▶ **THE PROBLEM**
Update the records by changing "Open" to "Select" wherever it occurs, leaving everything else as it is. Leave the pictures out of your answer.
-- START --
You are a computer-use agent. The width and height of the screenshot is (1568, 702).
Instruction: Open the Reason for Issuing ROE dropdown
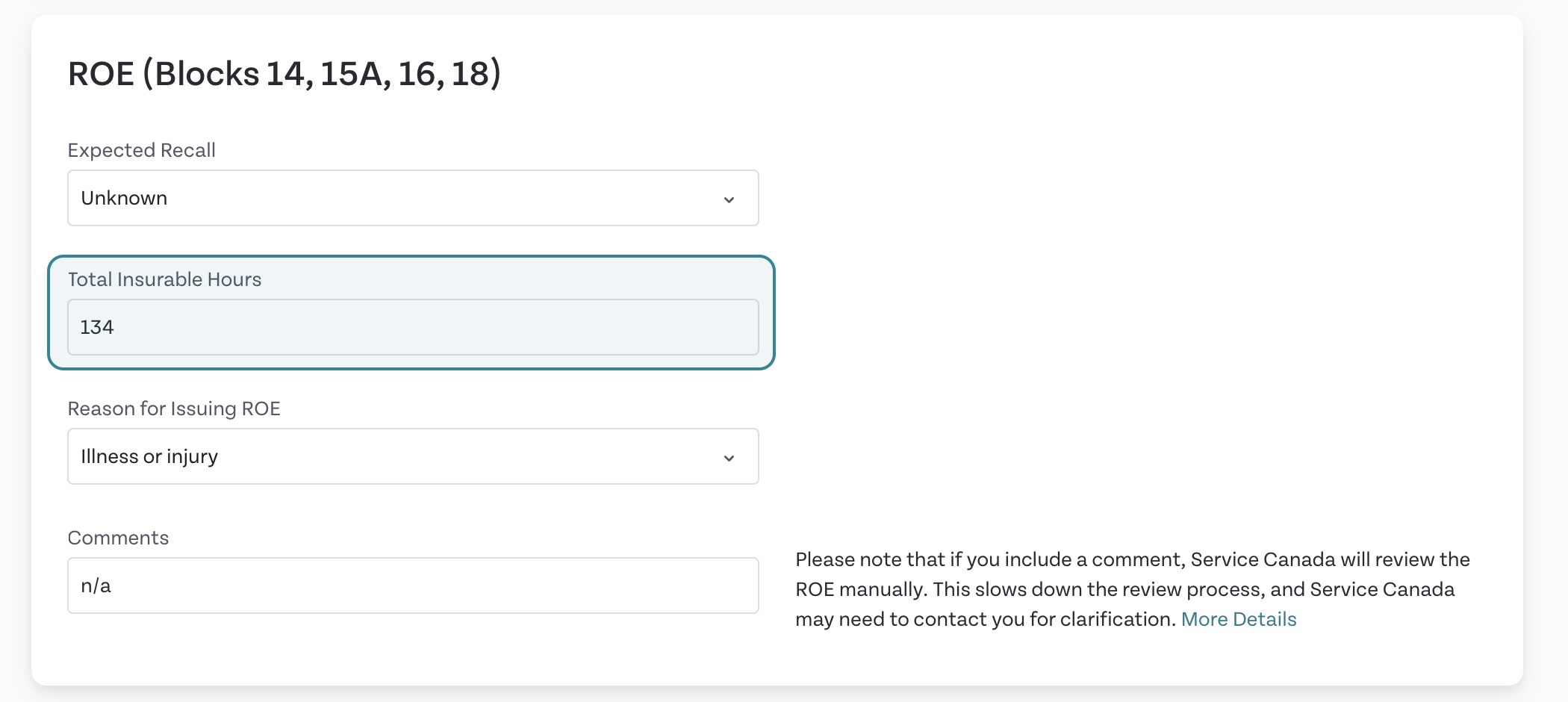[x=412, y=456]

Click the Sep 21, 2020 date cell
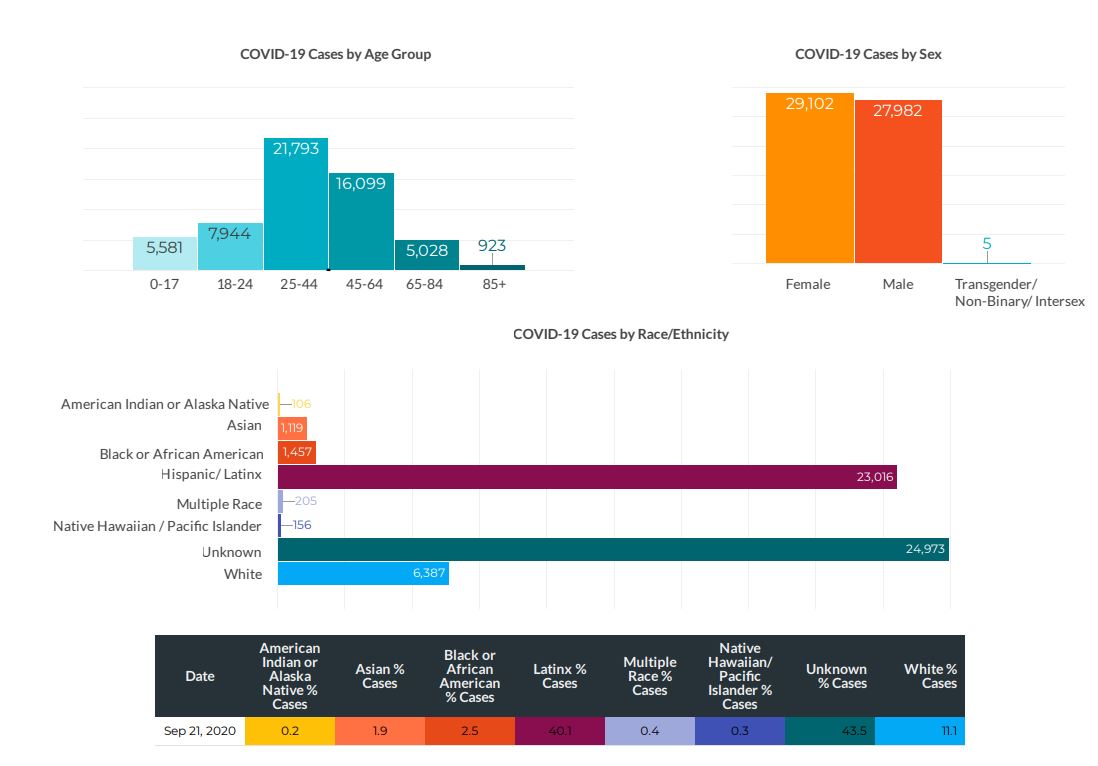point(200,731)
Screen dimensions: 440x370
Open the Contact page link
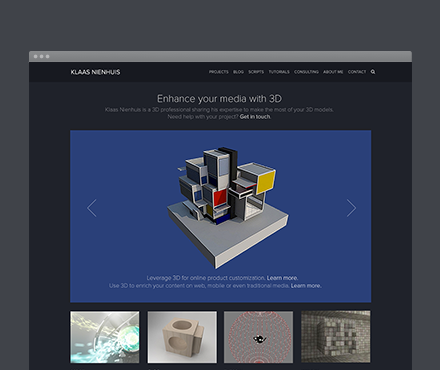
-- END --
▶ **IN RESPONSE**
You are a computer-use agent. The width and height of the screenshot is (1568, 702).
Instruction: Select the Reason for Issuing ROE dropdown
[x=412, y=456]

Click the Sep 21, 2020 date cell
point(200,731)
Screen dimensions: 440x370
Select the Contact page link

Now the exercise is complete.